Four doors down from Vallone & Vallone is Mike’s Diner, a favorite Vallone hangout. The Speaker stops in for lunch every now and then. It’s things like their patronage of Mike’s, where $5.05 gets you three pancakes, two eggs and ham or sausage, that have earned the Vallones fierce loyalty in Astoria. The family has fans aplenty; at a party in the area, a bad word about Speaker Vallone gets you dirty looks and a firm reminder that “he’s the man around here.”

But enemies walk the streets as well. Across the street from the diner is Mike Zapiti’s driving school. Zapiti is rumored to be one of three men who might challenge Vallone Jr. for the family seat. Lawyer Kimon Thermos, who has run against Taminent-backed State Senator Denis Butler three times, might also oppose the Speaker’s son. The district manager of the community board, George Delis, a player in the neighborhood for decades, could also run.

Opponents will paint Peter Jr.’s proposed candidacy as an arrogant gesture by the Taminent club. “Out here in this community there is a political club that has controlled the politics of this area for 60 years, and Vallone naming his son to the seat is another indication of that,” argues Delis. But in Astoria’s close confines it’s hard for any pol to keep clear of stains. Delis says he is currently subject to a Department of Investigation probe for using his community board office for political advocacy in a local school board race. DOI would neither confirm nor deny that there is a probe, but a letter calling for such an investigation was written to DOI by a former Vallone aide and Taminent Club member, Theodore Kasapis. Kasapis himself was thrown off the school board for trying to pressure another board member to vote the board president, a Taminent opponent, out of office. Kasapis did not return calls for comment from City Limits.

Whoever opposes Vallone will also play up evidence that surfaced in Newsday in 1998 that Peter Jr. and his brother Paul were both named to dozens of court guardianships–assignments to oversee the affairs of widows, orphans and the disabled–by Queens judges who are active in the county Democratic organization, and who need the support of people like the Speaker to stay in office.
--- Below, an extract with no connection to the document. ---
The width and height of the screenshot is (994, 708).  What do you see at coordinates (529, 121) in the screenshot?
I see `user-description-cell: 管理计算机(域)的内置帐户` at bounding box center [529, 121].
Vallone Jr. acknowledges that he probably has benefitted from his name. He’s not ashamed of it; he says it makes him work even harder.

When it comes to campaign contributions, the family name appears to be working hard, too. Vallone Jr. has over $20,000 already, one of the biggest war chests among non-incumbent City-Council hopefuls. Among the givers are veteran politicos Norman Adler and Marty McLaughlin–both close associates of Speaker Vallone. Power broker attorney Sid Davidoff and current Manhattan councilman A. Gifford Miller–a possible candidate for Speaker in the City Council that Junior would be elected to–also gave. So did the campaign committees of Councilmembers Archie Spigner and Karen Koslowitz, as well as dozens of high-power law firms and consultants.

Term limits were supposed to break that kind of hold the Vallones seem to have, and infuse city politics with new blood. Peter Vallone Jr. can’t claim to be that, and he says he won’t even try to. “I am not going to try to distinguish myself from my father,” he says. “I am going to try to continue in my father’s tradition…. I’m proud of the name and I’m willing to deal with Vallone son thing.”